Opening the microcirculation using a vasodilator is an alternative approach for treatment of the jeopardized microcirculation in patients with sepsis or septic shock. Data reported by Sprock and coworkers [73] suggest that the use of intravenous nitroglycerin results in improved sublingual microvascular flow, as assessed by orthogonal polarization spectral imaging. However, one cannot assume that the sublingual microcirculation necessarily behaves like the whole splanchnic microcirculation does.

N-acetyl cysteine

N-acetyl cysteine (NAC) administration was associated with a decrease in gastric pHi in septic patients [74,75] and prevented the decrease in pHi in septic patients under hyperoxic stress [76]. In a randomized, double-blind study conducted in septic shock patients, NAC given within the first 24 hours after admission to the ICU was shown to improve cardiac index and splanchnic blood flow and MEGX concentration, and to decrease gastric mucosal PCO2 gap, whereas it did not influence fractional splanchnic blood flow [75]. Nevertheless, these positive effects of NAC on the splanchnic circulation must be balanced against several negative studies.
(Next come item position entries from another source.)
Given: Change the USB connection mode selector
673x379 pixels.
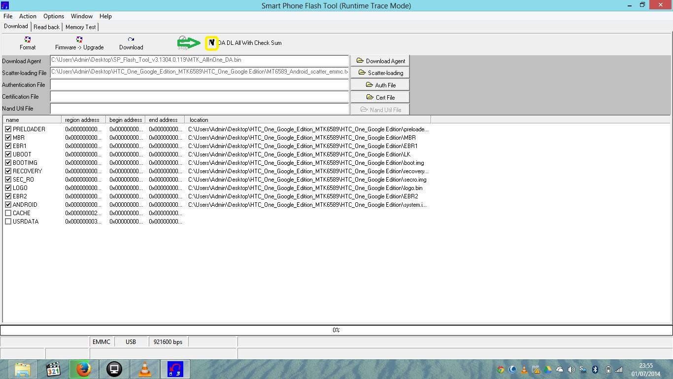Looking at the screenshot, I should 131,341.
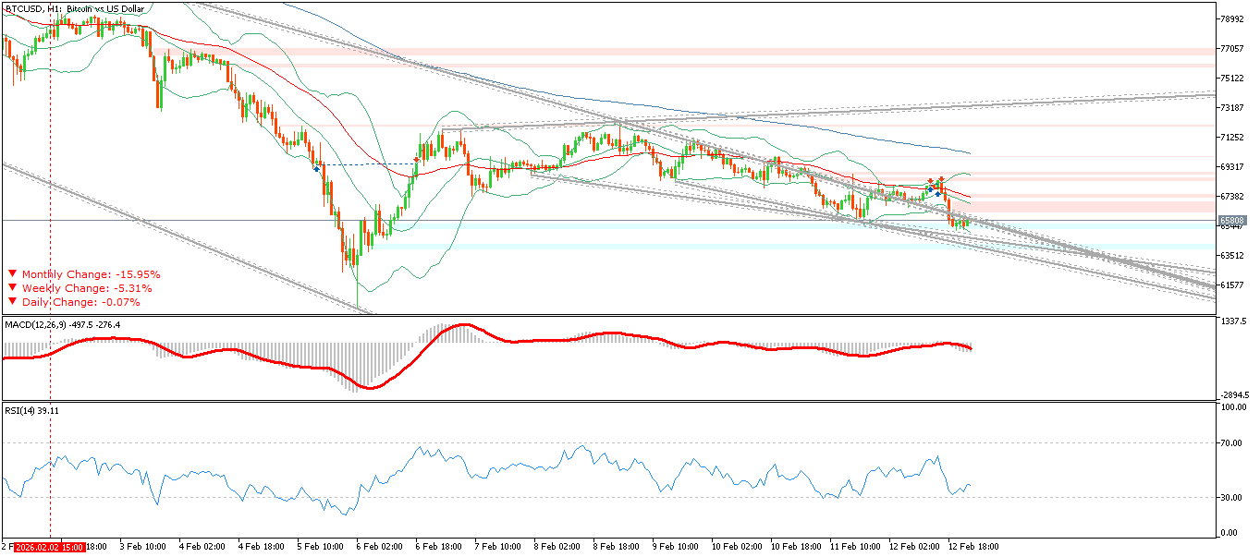Select the RSI(14) indicator label
This screenshot has width=1260, height=557.
click(23, 410)
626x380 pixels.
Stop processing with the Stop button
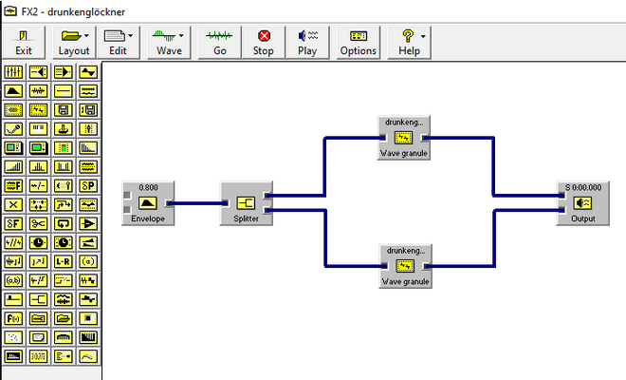(x=264, y=43)
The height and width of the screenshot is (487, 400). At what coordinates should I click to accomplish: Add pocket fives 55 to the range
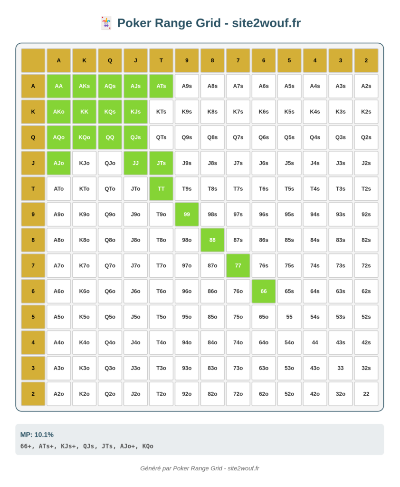pos(289,317)
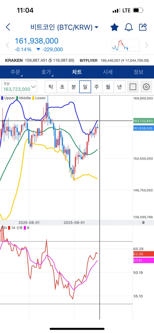Expand the indicator pane resize arrows
The image size is (154, 333).
[143, 223]
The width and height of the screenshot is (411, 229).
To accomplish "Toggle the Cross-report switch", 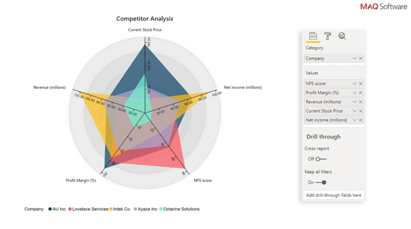I will [x=321, y=159].
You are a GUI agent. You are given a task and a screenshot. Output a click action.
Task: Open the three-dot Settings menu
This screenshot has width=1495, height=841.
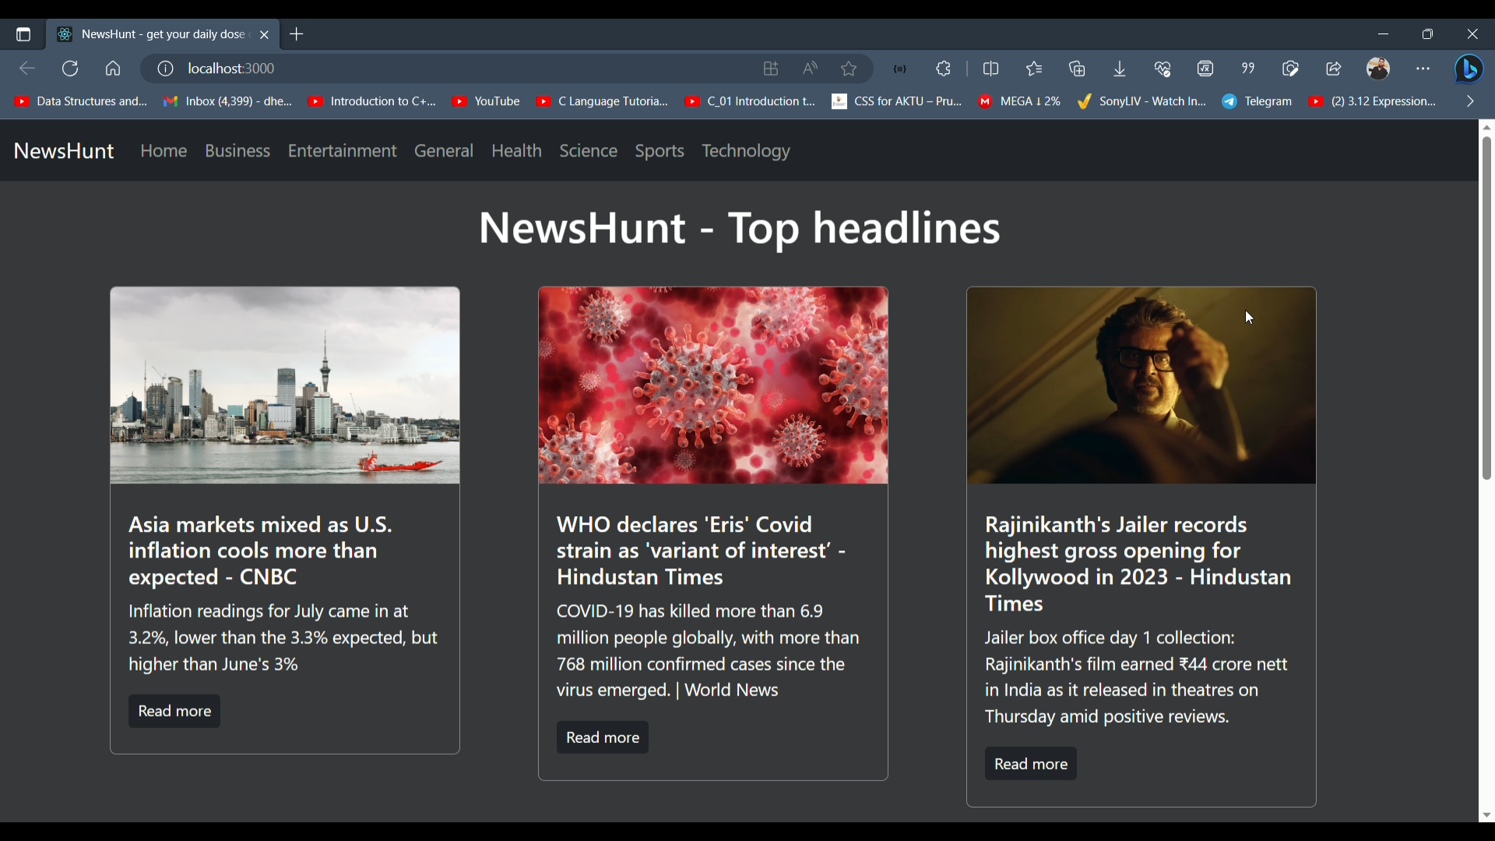[x=1424, y=69]
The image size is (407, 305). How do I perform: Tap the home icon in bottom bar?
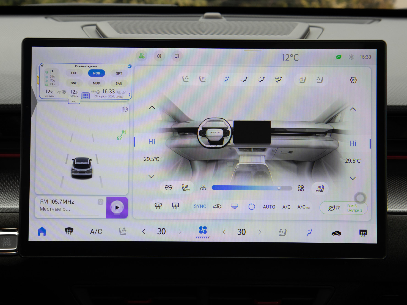pyautogui.click(x=42, y=231)
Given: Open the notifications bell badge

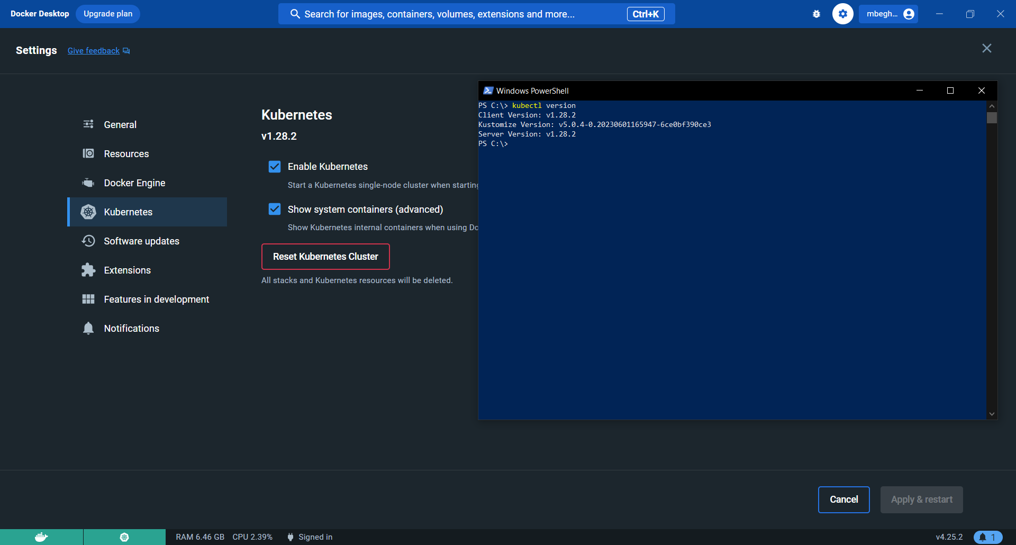Looking at the screenshot, I should (x=987, y=537).
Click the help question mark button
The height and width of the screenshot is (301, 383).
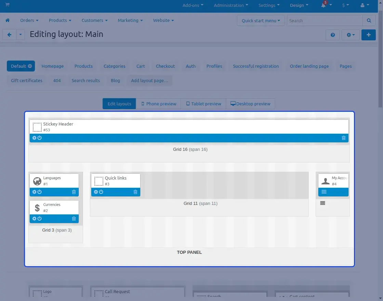(x=333, y=35)
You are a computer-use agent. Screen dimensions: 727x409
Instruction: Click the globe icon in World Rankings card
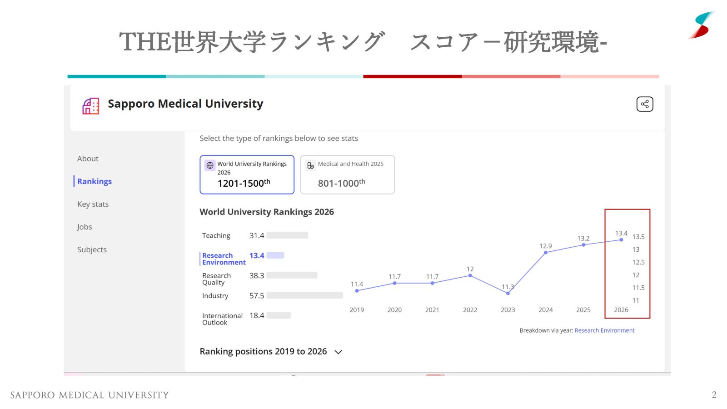210,165
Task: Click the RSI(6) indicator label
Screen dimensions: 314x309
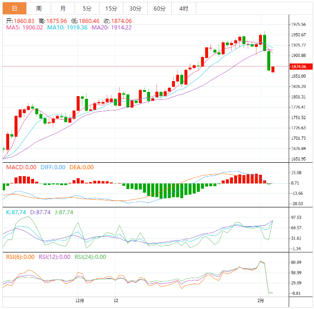Action: (20, 257)
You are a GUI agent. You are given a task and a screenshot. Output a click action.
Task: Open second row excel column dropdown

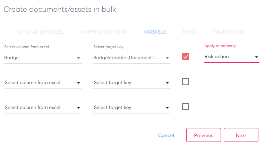tap(43, 83)
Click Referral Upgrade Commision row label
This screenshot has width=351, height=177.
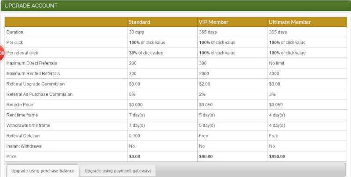36,84
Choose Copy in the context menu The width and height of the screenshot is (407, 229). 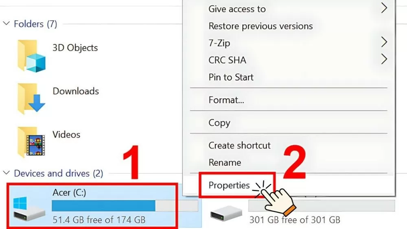(x=219, y=123)
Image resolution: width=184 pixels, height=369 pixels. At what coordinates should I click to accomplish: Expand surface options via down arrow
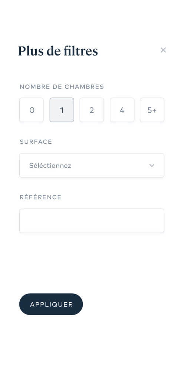tap(152, 166)
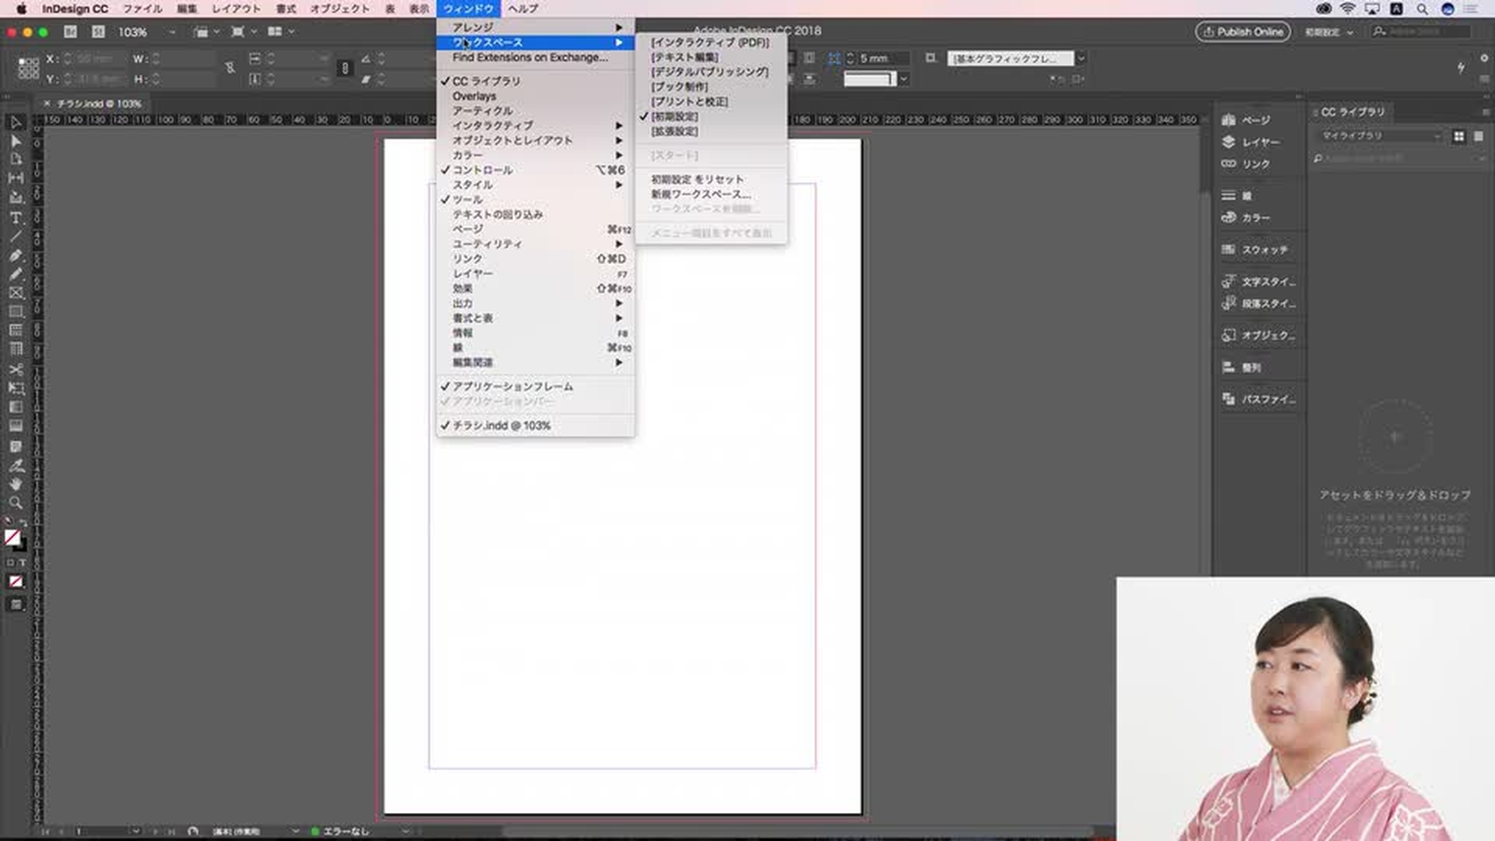Screen dimensions: 1495x841
Task: Open the zoom level 103% dropdown
Action: point(171,32)
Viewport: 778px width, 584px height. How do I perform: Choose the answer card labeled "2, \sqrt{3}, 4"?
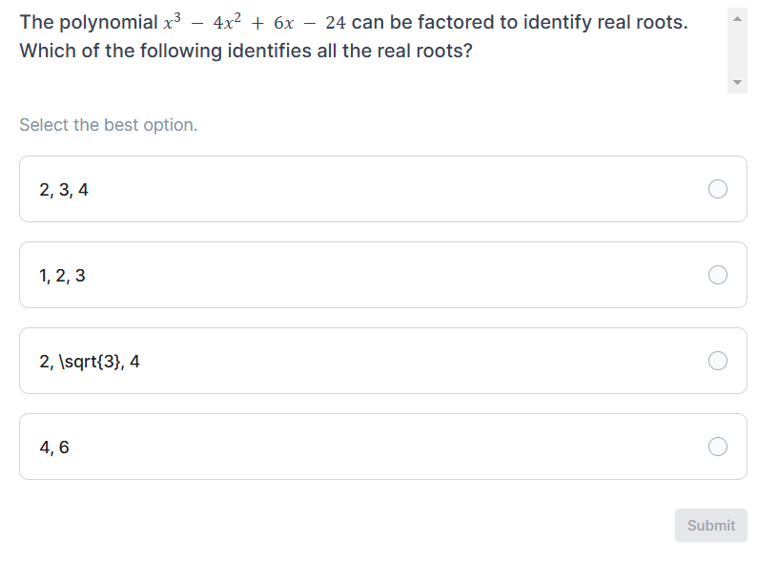pos(381,361)
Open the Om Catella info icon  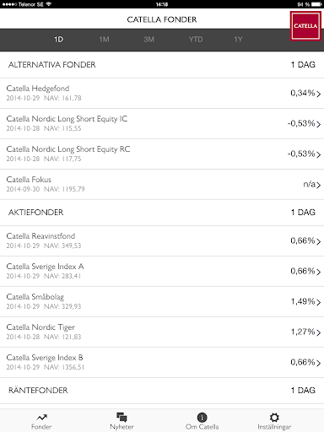202,417
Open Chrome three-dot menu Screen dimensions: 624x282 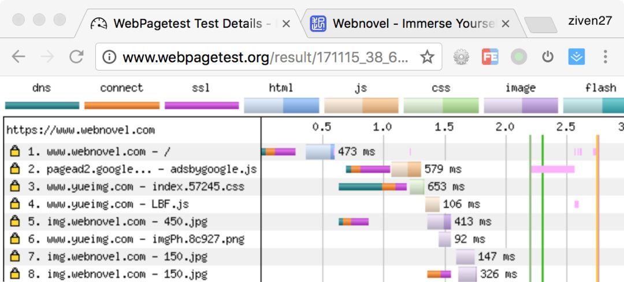[605, 57]
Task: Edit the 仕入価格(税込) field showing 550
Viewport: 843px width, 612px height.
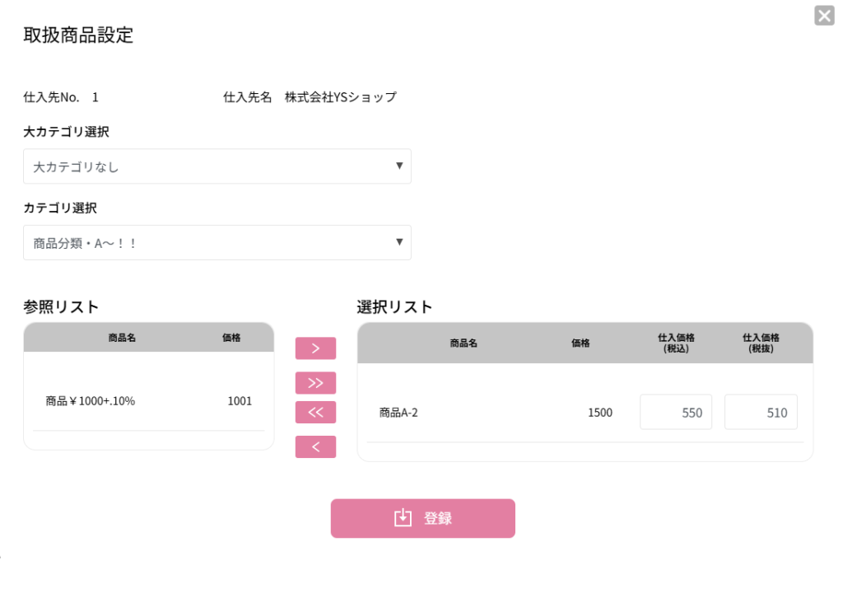Action: [x=676, y=412]
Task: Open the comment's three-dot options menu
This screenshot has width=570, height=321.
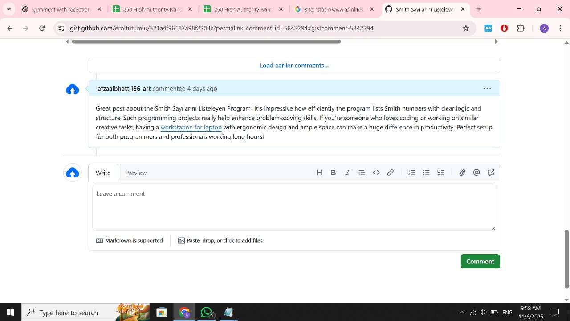Action: [487, 88]
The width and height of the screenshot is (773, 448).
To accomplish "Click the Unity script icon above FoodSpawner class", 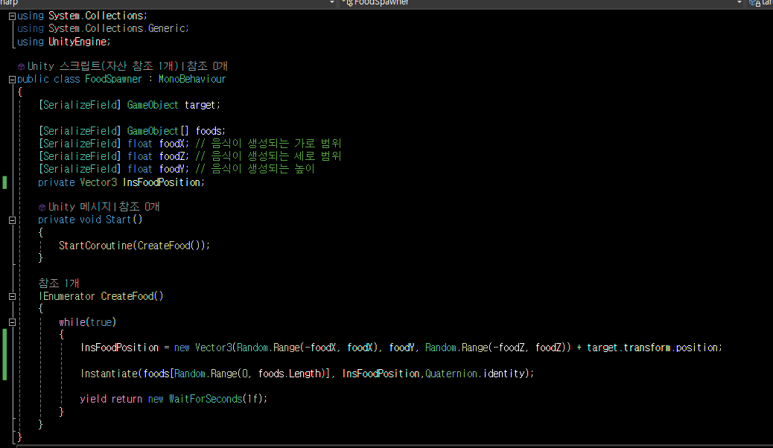I will click(21, 66).
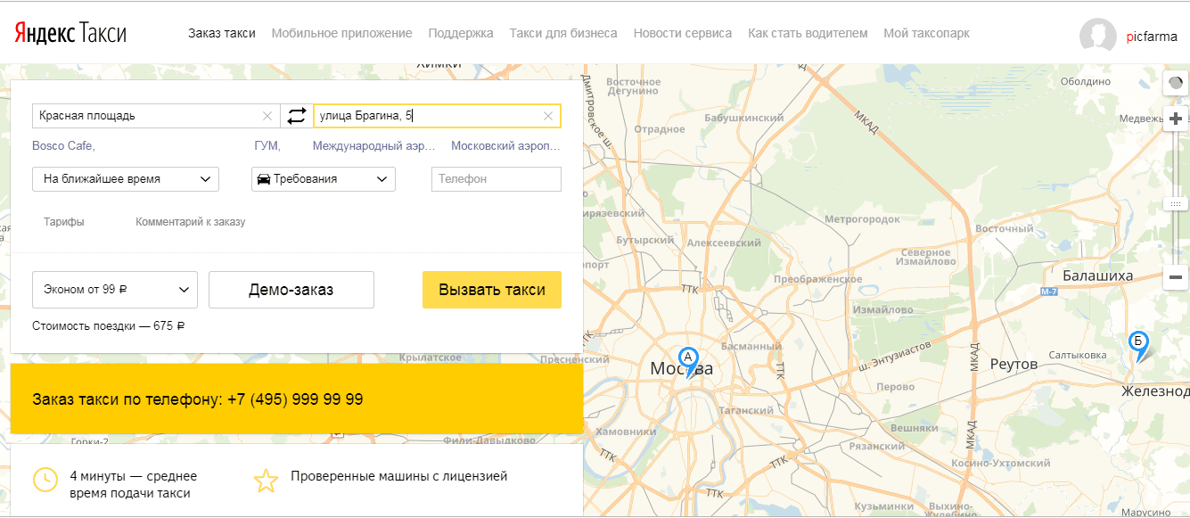Go to Мобильное приложение menu item
This screenshot has width=1190, height=518.
[x=341, y=33]
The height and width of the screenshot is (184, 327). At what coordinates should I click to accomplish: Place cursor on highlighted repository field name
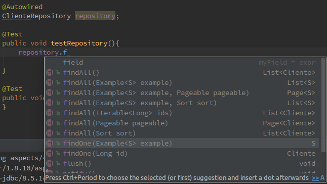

Indeed, NAC was reported to depress cardiac performance in septic patients [77], and it even worsened mortality rate when it was given more than 24 hours after hospital admission [78]. Is NAC a 'double edged sword'? This question should be answered before its use in daily practice can be recommended.

Extracorporeal renal support

Publications related to this topic are scarce. In 11 critically ill patients mechanically ventilated and treated with inotropic support, intermittent dialysis increased the PCO2 gap [79]. In contrast, in two recent studies conducted in patients with acute renal failure [80] and septic shock [81], the PCO2 gap remained unaltered whereas cardiac index and stroke volume, as well as splanchnic blood flow, transiently decreased [80]. Although improved cardiovascular stability during continuous veno-venous haemofiltration in comparison with intermittent dialysis has been demonstrated in retrospective studies [82], the superiority of continuous haemofiltration over hemodialysis on splanchnic circulation has not been proven [81].

Conclusion

In this review we summarize different, and potentially opposing, approaches to management of splanchnic circulation in patients with septic shock. However, in these studies the measurements were focused on the effect of the drug on splanchnic blood flow or a surrogate such as the PCO2 gap, but none of these studies reported convincing results with respect to mortality and/or morbidity.

Competing interests

None declared.

Abbreviations

ICG = indocyanine green; ICU = intensive care unit; MEGX = monoethylglycinexylidide; NAC = N-acetyl cysteine; PCO2 = partial carbon dioxide tension; pHi = intramucosal pH.